The management of ICP should be considered in two parts. One is the management of itching and second being the attempts to reduce fetal complications. The maternal itching part is addressed by the use of anti-histaminic drugs like hydroxyzine and diphenhydramine, and topical emollients like calamine and paraffin10. Dexamethasone and phenobarbitone has been used aiming to reduce the production of bile acids. Activated charcoal, guar gum, cholestyramine have been used as agents to bind bile acids in the intestine facilitating their elimination [10]. Other agents’ ursodeoxycholic acid (UDCA) and S- adenosylmethionine (SAMe) have been postulated to detoxify bile acids, or change their solubility necessary for increased hepatic secretion [10]. Of all these methods of treatment only UDCA has been found to improve the maternal symptom of pruritus in the Cochrane review by Gurung et al. [10]. The recently published meta-analysis by Kong et al. [11] has reported that UDCA is effective and safe to improve pruritus and liver function in ICP and that UDCA also reduces adverse maternal and fetal outcomes in pregnant women with ICP. In patients with prolonged prothrombin time, vitamin K should be administered.
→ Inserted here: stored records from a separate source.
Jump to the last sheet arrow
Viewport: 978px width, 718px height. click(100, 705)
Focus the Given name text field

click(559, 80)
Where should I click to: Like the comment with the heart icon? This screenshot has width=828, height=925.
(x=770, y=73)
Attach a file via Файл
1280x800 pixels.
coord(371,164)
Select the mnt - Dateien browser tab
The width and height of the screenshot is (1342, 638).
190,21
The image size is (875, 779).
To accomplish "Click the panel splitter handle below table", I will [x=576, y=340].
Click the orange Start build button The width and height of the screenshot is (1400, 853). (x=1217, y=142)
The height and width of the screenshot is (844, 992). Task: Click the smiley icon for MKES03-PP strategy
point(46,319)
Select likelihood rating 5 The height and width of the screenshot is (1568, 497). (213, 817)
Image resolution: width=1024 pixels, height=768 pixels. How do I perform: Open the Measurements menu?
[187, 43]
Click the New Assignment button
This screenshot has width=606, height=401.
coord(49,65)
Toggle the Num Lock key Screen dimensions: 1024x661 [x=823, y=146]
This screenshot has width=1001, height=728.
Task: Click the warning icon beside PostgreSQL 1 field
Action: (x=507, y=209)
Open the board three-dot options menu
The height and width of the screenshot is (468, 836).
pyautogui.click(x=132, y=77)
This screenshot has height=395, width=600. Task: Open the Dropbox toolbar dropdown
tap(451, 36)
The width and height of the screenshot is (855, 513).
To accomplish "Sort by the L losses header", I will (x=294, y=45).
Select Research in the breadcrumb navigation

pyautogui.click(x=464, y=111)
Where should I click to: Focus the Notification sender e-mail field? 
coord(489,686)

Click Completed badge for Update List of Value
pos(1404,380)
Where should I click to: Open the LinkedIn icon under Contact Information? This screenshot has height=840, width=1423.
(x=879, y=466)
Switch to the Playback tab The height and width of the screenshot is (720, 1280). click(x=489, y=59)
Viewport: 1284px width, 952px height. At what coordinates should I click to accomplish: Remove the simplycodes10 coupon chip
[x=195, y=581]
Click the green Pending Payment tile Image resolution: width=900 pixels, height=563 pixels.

A patient with ICP should ideally be managed in an institutional set up with obstetric care expertise. No specific method of antenatal fetal monitoring for the prediction of fetal death has been recommended; ultrasound and cardiotocography have not been found as reliable methods for preventing fetal death by RCOG [8]. As high blood levels of bile acids have been found to be associated with poor fetal outcomes, decision making can be aided by bile acid levels; however, it should not be the sole criteria for decision making. Also, delivery should be contemplated once the fetal maturity has been achieved. An informed decision has to be taken regarding termination of pregnancy. While it is not evidence based, most obstetricians offer termination of pregnancy at completed 37 weeks of gestation [3, 8]. A detailed discussion about the pros and cons of termination of pregnancy should be done with the patient with an emphasis on inability to predict the fetal outcome [8].

What is New in ICP??

A pubmed search with keywords “intrahepatic cholestasis of pregnancy” returned 807 results. Narrowing down the search criteria to look for results of past 5 years returned 315 results; showing that researchers are focussed on solving the mysteries of ICP. The recent research is directed towards identification of a sensitive biomarker of ICP [12], diagnostic modality which could help in prognosis [2], role of UDCA [11, 13, 14] and attempts to identify factors affecting fetal complications. A Cochrane database review [2] is in progress with an aim to determine the diagnostic accuracy of total serum bile acids or total serum bile acids profile, or both for the diagnosis of intrahepatic cholestasis of pregnancy in pregnant women presenting with pruritus and to compare the diagnostic accuracy of total serum bile acids and each component of serum bile acid profile in diagnosing intrahepatic cholestasis of pregnancy; to define the optimal cut-off values for these; and to investigate possible sources of heterogeneity. It is expected to resolve many of the diagnostic dilemmas faced by obstetrician’s world over. It is however imperative that patients and healthcare providers are sensitized to ICP and the risks to the fetus brought by it so that any presumed harmless pruritus is not neglected. Such patients should be managed under guidance of an obstetrician. The ongoing research in the field is expected to guide better management of ICP patients.